• [What the exercise asks]: The lines running from the one that contains "Where should I click to: Open" to the end of the records below are what to reproduce, exactly and without pictures.

● ● ● ● ●

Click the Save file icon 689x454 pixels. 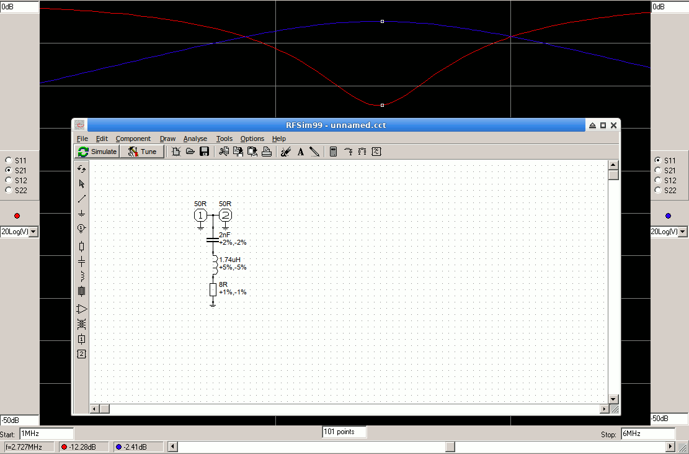point(204,151)
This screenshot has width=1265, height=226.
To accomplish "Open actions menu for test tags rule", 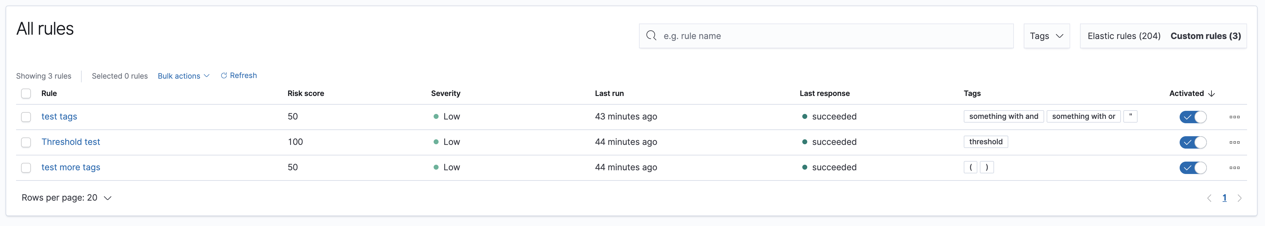I will tap(1234, 117).
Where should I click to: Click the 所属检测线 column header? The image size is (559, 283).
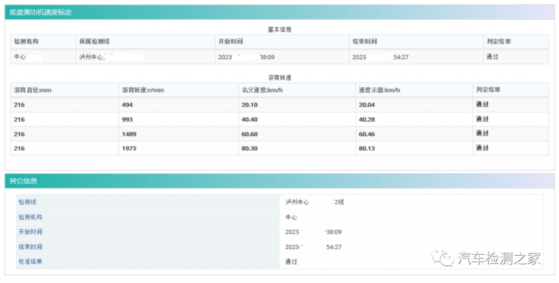[x=94, y=42]
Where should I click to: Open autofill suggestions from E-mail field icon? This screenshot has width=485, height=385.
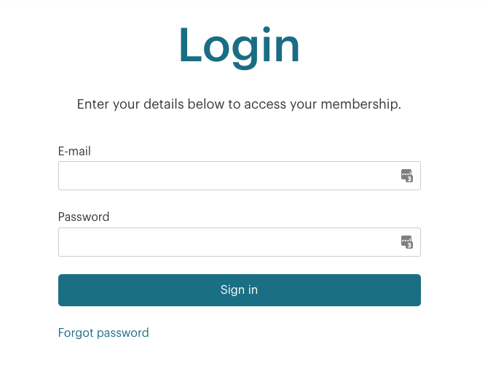[406, 175]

● ● ● ● ●

• [Response]:
Where should I click to: Open autofill suggestions from E-mail field icon? This screenshot has width=485, height=385.
[406, 175]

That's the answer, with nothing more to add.